**Activity:**
Reproduce every entry exactly as shown.
/---
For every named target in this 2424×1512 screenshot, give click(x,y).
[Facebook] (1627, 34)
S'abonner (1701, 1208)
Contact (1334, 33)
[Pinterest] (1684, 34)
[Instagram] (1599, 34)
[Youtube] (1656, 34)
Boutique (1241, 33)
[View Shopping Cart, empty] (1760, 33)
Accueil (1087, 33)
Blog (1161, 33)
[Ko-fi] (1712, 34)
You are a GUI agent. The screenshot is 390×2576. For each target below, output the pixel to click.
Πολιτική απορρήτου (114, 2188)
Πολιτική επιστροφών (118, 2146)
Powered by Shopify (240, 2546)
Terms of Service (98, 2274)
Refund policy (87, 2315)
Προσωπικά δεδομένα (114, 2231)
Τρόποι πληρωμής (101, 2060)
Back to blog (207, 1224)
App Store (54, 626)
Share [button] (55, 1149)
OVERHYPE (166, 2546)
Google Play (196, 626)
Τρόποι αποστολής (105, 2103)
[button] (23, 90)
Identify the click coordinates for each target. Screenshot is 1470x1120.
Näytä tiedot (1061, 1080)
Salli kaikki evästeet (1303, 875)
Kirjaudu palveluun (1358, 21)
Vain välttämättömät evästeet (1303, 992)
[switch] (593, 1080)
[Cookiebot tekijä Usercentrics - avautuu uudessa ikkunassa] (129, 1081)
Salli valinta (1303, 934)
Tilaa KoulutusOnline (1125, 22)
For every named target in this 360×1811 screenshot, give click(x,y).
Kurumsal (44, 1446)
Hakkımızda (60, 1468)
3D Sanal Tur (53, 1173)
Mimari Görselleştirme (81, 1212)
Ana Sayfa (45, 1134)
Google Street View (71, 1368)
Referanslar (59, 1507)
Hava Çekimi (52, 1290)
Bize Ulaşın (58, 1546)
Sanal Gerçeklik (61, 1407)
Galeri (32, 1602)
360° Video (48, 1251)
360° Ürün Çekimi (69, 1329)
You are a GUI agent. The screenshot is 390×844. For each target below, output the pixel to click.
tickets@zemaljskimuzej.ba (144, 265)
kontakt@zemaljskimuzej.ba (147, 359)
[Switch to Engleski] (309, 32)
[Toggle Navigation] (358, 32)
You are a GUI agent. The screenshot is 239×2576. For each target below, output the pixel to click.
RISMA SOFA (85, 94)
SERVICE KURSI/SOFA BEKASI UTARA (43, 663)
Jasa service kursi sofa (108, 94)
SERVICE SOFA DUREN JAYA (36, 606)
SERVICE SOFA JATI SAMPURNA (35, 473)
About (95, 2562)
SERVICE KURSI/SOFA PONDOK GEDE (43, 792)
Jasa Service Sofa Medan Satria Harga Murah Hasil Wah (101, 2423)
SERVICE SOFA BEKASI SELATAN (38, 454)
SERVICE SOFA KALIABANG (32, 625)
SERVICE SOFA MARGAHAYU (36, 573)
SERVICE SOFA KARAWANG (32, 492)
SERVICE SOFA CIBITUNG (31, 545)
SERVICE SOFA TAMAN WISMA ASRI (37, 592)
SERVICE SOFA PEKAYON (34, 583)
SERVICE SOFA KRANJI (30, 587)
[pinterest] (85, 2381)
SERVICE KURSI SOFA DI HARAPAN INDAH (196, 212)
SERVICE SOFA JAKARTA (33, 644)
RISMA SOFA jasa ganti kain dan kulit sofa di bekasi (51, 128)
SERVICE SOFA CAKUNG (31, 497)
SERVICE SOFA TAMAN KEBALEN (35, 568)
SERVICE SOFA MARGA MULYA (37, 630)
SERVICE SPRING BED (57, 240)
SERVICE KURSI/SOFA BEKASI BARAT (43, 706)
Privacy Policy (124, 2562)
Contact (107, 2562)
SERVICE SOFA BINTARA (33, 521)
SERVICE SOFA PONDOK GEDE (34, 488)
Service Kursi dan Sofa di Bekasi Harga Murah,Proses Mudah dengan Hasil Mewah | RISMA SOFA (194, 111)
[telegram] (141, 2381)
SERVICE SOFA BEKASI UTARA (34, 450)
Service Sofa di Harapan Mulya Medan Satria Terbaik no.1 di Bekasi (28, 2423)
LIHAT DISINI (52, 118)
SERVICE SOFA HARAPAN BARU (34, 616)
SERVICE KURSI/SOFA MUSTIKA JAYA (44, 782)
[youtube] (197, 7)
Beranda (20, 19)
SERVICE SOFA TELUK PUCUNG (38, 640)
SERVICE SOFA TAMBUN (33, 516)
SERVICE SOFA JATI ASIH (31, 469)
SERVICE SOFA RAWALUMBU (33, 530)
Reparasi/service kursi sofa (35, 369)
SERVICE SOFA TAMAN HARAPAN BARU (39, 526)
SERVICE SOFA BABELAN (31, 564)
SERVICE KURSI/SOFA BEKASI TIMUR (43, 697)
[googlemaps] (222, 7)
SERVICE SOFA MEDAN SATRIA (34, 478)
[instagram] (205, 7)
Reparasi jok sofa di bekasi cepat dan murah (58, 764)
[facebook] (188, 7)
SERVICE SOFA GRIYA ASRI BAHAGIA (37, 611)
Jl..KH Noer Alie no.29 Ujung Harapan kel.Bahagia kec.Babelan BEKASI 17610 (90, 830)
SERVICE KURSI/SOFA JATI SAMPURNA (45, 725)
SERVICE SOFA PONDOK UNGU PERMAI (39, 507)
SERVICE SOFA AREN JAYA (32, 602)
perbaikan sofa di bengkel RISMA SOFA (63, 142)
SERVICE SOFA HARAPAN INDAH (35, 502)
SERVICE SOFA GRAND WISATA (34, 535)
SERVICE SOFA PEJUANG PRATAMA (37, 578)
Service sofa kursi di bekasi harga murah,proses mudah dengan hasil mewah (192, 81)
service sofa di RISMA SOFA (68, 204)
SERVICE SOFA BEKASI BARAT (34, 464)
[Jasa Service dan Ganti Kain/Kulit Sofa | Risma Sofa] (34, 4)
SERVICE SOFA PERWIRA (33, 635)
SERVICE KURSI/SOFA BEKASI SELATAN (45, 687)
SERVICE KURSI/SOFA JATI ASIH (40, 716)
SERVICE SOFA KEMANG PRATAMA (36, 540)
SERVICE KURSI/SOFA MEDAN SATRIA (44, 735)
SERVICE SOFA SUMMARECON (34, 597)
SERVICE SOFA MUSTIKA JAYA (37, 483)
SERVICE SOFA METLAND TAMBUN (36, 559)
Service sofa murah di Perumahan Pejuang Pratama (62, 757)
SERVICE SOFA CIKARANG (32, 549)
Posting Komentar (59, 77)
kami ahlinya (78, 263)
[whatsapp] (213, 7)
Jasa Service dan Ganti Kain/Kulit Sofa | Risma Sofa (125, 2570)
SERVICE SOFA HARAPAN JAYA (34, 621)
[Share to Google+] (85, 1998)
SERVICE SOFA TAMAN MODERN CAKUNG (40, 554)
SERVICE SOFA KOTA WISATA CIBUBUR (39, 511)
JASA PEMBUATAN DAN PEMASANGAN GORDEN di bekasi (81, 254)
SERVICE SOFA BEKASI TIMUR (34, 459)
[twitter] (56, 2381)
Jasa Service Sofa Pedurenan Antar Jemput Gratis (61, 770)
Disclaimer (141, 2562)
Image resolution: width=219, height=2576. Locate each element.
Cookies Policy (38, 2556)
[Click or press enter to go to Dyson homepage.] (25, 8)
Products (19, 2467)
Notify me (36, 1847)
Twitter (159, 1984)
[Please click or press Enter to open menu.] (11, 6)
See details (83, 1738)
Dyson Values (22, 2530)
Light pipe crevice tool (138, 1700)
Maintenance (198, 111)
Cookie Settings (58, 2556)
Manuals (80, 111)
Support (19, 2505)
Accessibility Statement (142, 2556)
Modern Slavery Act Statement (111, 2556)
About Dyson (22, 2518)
\---
**Problem solution:**
For every named target in this 2424×1512 screenshot, give click(x,y).
[Facebook] (1627, 34)
S'abonner (1701, 1208)
Contact (1334, 33)
[Pinterest] (1684, 34)
[Instagram] (1599, 34)
[Youtube] (1656, 34)
Boutique (1241, 33)
[View Shopping Cart, empty] (1760, 33)
Accueil (1087, 33)
Blog (1161, 33)
[Ko-fi] (1712, 34)
You are a GUI agent. The screenshot is 390×2576. For each target below, output the pixel to click.
Πολιτική απορρήτου (114, 2188)
Πολιτική επιστροφών (118, 2146)
Powered by Shopify (240, 2546)
Terms of Service (98, 2274)
Refund policy (87, 2315)
Προσωπικά δεδομένα (114, 2231)
Τρόποι πληρωμής (101, 2060)
Back to blog (207, 1224)
App Store (54, 626)
Share [button] (55, 1149)
OVERHYPE (166, 2546)
Google Play (196, 626)
Τρόποι αποστολής (105, 2103)
[button] (23, 90)
Identify the click coordinates for each target. Screenshot is 1470x1120.
Näytä tiedot (1061, 1080)
Salli kaikki evästeet (1303, 875)
Kirjaudu palveluun (1358, 21)
Vain välttämättömät evästeet (1303, 992)
[switch] (593, 1080)
[Cookiebot tekijä Usercentrics - avautuu uudessa ikkunassa] (129, 1081)
Salli valinta (1303, 934)
Tilaa KoulutusOnline (1125, 22)
For every named target in this 360×1811 screenshot, give click(x,y).
Kurumsal (44, 1446)
Hakkımızda (60, 1468)
3D Sanal Tur (53, 1173)
Mimari Görselleştirme (81, 1212)
Ana Sayfa (45, 1134)
Google Street View (71, 1368)
Referanslar (59, 1507)
Hava Çekimi (52, 1290)
Bize Ulaşın (58, 1546)
Sanal Gerçeklik (61, 1407)
Galeri (32, 1602)
360° Video (48, 1251)
360° Ürün Çekimi (69, 1329)
You are a GUI agent. The screenshot is 390×844. For each target below, output the pixel to click.
tickets@zemaljskimuzej.ba (144, 265)
kontakt@zemaljskimuzej.ba (147, 359)
[Switch to Engleski] (309, 32)
[Toggle Navigation] (358, 32)
You are a GUI agent. The screenshot is 239×2576. For each target below, output the pixel to click.
RISMA SOFA (85, 94)
SERVICE KURSI/SOFA BEKASI UTARA (43, 663)
Jasa service kursi sofa (108, 94)
SERVICE SOFA DUREN JAYA (36, 606)
SERVICE SOFA JATI SAMPURNA (35, 473)
About (95, 2562)
SERVICE KURSI/SOFA PONDOK GEDE (43, 792)
Jasa Service Sofa Medan Satria Harga Murah Hasil Wah (101, 2423)
SERVICE SOFA BEKASI SELATAN (38, 454)
SERVICE SOFA KALIABANG (32, 625)
SERVICE SOFA MARGAHAYU (36, 573)
SERVICE SOFA KARAWANG (32, 492)
SERVICE SOFA CIBITUNG (31, 545)
SERVICE SOFA TAMAN WISMA ASRI (37, 592)
SERVICE SOFA PEKAYON (34, 583)
SERVICE SOFA KRANJI (30, 587)
[pinterest] (85, 2381)
SERVICE KURSI SOFA DI HARAPAN INDAH (196, 212)
SERVICE SOFA JAKARTA (33, 644)
RISMA SOFA jasa ganti kain dan kulit sofa di bekasi (51, 128)
SERVICE SOFA CAKUNG (31, 497)
SERVICE SOFA TAMAN KEBALEN (35, 568)
SERVICE SOFA MARGA MULYA (37, 630)
SERVICE SPRING BED (57, 240)
SERVICE KURSI/SOFA BEKASI BARAT (43, 706)
Privacy Policy (124, 2562)
Contact (107, 2562)
SERVICE SOFA BINTARA (33, 521)
SERVICE SOFA PONDOK GEDE (34, 488)
Service Kursi dan Sofa di Bekasi Harga Murah,Proses Mudah dengan Hasil Mewah | RISMA SOFA (194, 111)
[telegram] (141, 2381)
SERVICE SOFA BEKASI UTARA (34, 450)
Service Sofa di Harapan Mulya Medan Satria Terbaik no.1 di Bekasi (28, 2423)
LIHAT DISINI (52, 118)
SERVICE SOFA HARAPAN BARU (34, 616)
SERVICE KURSI/SOFA MUSTIKA JAYA (44, 782)
[youtube] (197, 7)
Beranda (20, 19)
SERVICE SOFA TELUK PUCUNG (38, 640)
SERVICE SOFA TAMBUN (33, 516)
SERVICE SOFA JATI ASIH (31, 469)
SERVICE SOFA RAWALUMBU (33, 530)
Reparasi/service kursi sofa (35, 369)
SERVICE SOFA TAMAN HARAPAN BARU (39, 526)
SERVICE SOFA BABELAN (31, 564)
SERVICE KURSI/SOFA BEKASI TIMUR (43, 697)
[googlemaps] (222, 7)
SERVICE SOFA MEDAN SATRIA (34, 478)
[instagram] (205, 7)
Reparasi jok sofa di bekasi cepat dan murah (58, 764)
[facebook] (188, 7)
SERVICE SOFA GRIYA ASRI BAHAGIA (37, 611)
Jl..KH Noer Alie no.29 Ujung Harapan kel.Bahagia kec.Babelan BEKASI 17610 (90, 830)
SERVICE KURSI/SOFA JATI SAMPURNA (45, 725)
SERVICE SOFA PONDOK UNGU PERMAI (39, 507)
SERVICE SOFA AREN JAYA (32, 602)
perbaikan sofa di bengkel RISMA SOFA (63, 142)
SERVICE SOFA HARAPAN INDAH (35, 502)
SERVICE SOFA GRAND WISATA (34, 535)
SERVICE SOFA PEJUANG PRATAMA (37, 578)
Service sofa kursi di bekasi harga murah,proses mudah dengan hasil mewah (192, 81)
service sofa di RISMA SOFA (68, 204)
SERVICE SOFA BEKASI BARAT (34, 464)
[Jasa Service dan Ganti Kain/Kulit Sofa | Risma Sofa] (34, 4)
SERVICE SOFA PERWIRA (33, 635)
SERVICE KURSI/SOFA BEKASI SELATAN (45, 687)
SERVICE KURSI/SOFA JATI ASIH (40, 716)
SERVICE SOFA KEMANG PRATAMA (36, 540)
SERVICE KURSI/SOFA MEDAN SATRIA (44, 735)
SERVICE SOFA SUMMARECON (34, 597)
SERVICE SOFA MUSTIKA JAYA (37, 483)
SERVICE SOFA METLAND TAMBUN (36, 559)
Service sofa murah di Perumahan Pejuang Pratama (62, 757)
SERVICE SOFA CIKARANG (32, 549)
Posting Komentar (59, 77)
kami ahlinya (78, 263)
[whatsapp] (213, 7)
Jasa Service dan Ganti Kain/Kulit Sofa | Risma Sofa (125, 2570)
SERVICE SOFA HARAPAN JAYA (34, 621)
[Share to Google+] (85, 1998)
SERVICE SOFA TAMAN MODERN CAKUNG (40, 554)
SERVICE SOFA KOTA WISATA CIBUBUR (39, 511)
JASA PEMBUATAN DAN PEMASANGAN GORDEN di bekasi (81, 254)
SERVICE SOFA BEKASI TIMUR (34, 459)
[twitter] (56, 2381)
Jasa Service Sofa Pedurenan Antar Jemput Gratis (61, 770)
Disclaimer (141, 2562)
Image resolution: width=219, height=2576. Locate each element.
Cookies Policy (38, 2556)
[Click or press enter to go to Dyson homepage.] (25, 8)
Products (19, 2467)
Notify me (36, 1847)
Twitter (159, 1984)
[Please click or press Enter to open menu.] (11, 6)
See details (83, 1738)
Dyson Values (22, 2530)
Light pipe crevice tool (138, 1700)
Maintenance (198, 111)
Cookie Settings (58, 2556)
Manuals (80, 111)
Support (19, 2505)
Accessibility Statement (142, 2556)
Modern Slavery Act Statement (111, 2556)
About Dyson (22, 2518)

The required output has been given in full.